The ATRAP experiment at CERN’s Antiproton Decelerator has detected and measured large numbers of cold antihydrogen atoms. Relying on ionization of the cold antiatoms when they pass through a strong electric field gradient, the ATRAP measurement provides the first glimpse inside an antiatom, and the first information about the physics of antihydrogen.
ATRAP’s technique relies on trapping positrons between two bunches of antiprotons in a nested trap structure. The positrons are used to cool the antiprotons, and when they both reach a similar temperature, some combine to form antihydrogen atoms (a positron orbiting an antiproton nucleus). Being electrically neutral, these antiatoms drift out of the trap. Those that move along the axis of the apparatus soon find themselves traversing a strong electric field that strips off the positrons, thereby allowing the negatively charged antiprotons to be trapped and counted. “This measurement is completely background-free,” explains ATRAP spokesperson Jerry Gabrielse of Harvard University, “since the only way that a signal is detected is if antiprotons escape the nested trap in the form of neutral antihydrogen atoms.”
The ATRAP team has measured the field needed to ionize the antihydrogen atoms. The result shows that the antiatoms are formed in highly excited states (between n = 43 and n = 55). This is being interpreted as pointing to a three-body recombination scheme where a third body carries away the energy and momentum liberated by the antiatom’s formation. The ATRAP method has allowed the first measurement of the physics of antihydrogen, and is a step towards the precision measurements that will allow matter-antimatter comparisons to be made. The ultimate goal is to trap antihydrogen atoms and study their spectra with the same precision as for plain hydrogen (a few parts in 1014 for an analysis of the transition from the n = 2 to the n = 1 state).

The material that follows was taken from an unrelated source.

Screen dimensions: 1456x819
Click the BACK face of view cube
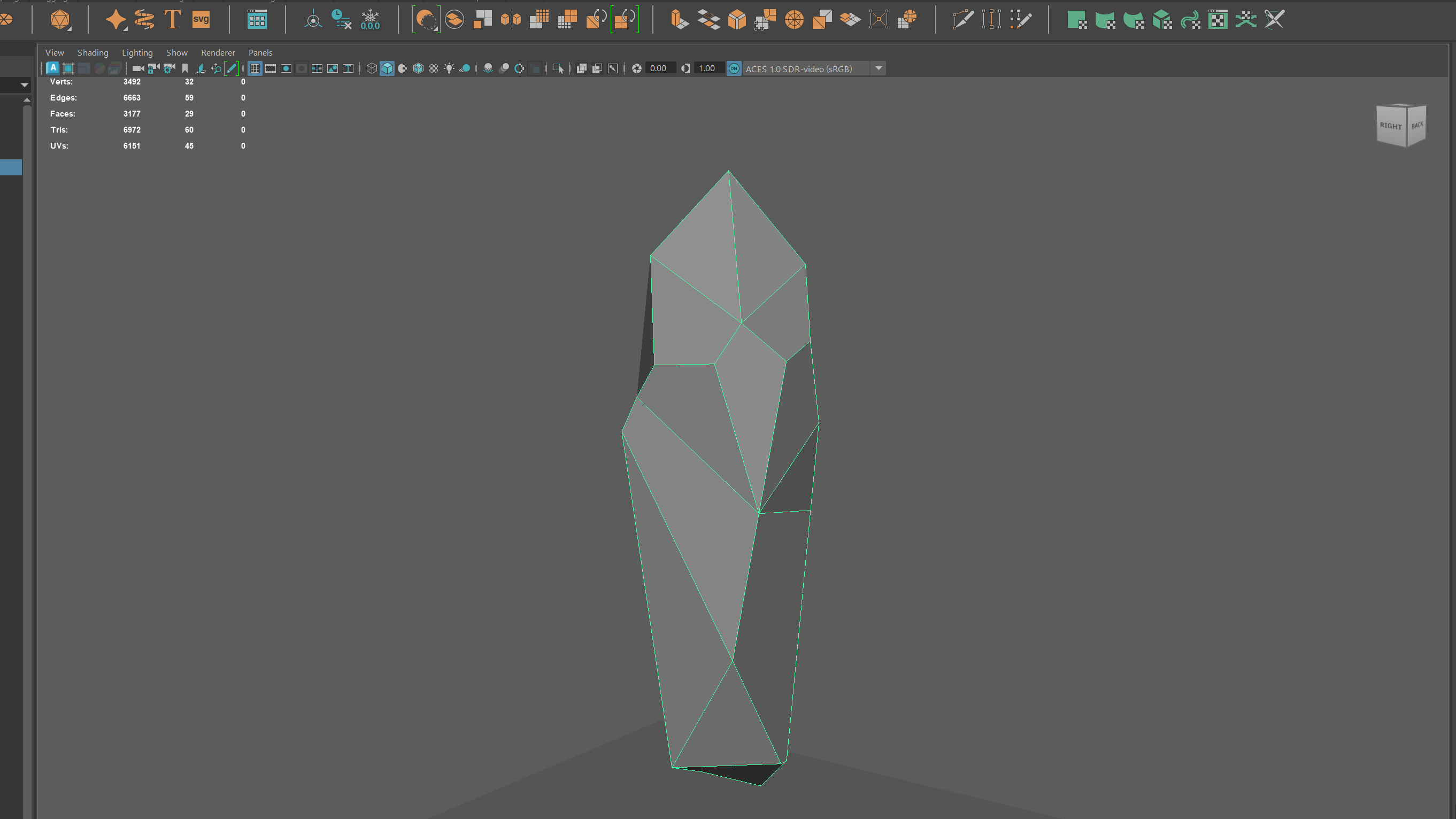(x=1416, y=126)
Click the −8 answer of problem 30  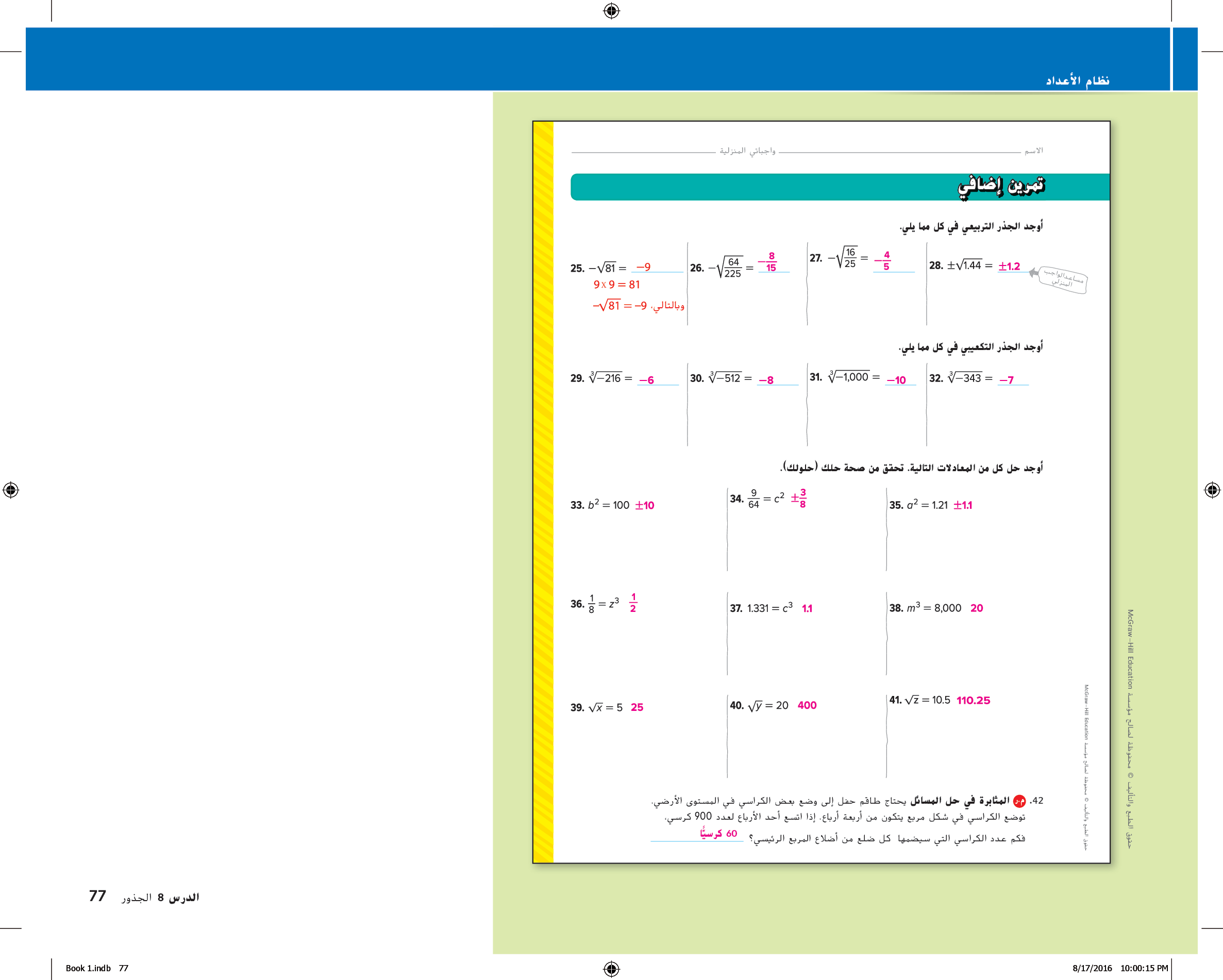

The news comes shortly after another CERN experiment, ATHENA, announced its observation of cold antihydrogen. Using a completely different detection technique to ATHENA, and providing the first glimpse into the internal structure of antihydrogen, ATRAP has shown that CERN researchers are well on the way to understanding the first entry in the periodic table of the anti-elements. ATHENA and ATRAP use similar techniques for trapping the ingredients of antihydrogen, developed over many years by Gabrielse’s team. The fact that they use different detection methods reinforces the result, and is a good omen for future studies of antihydrogen at CERN.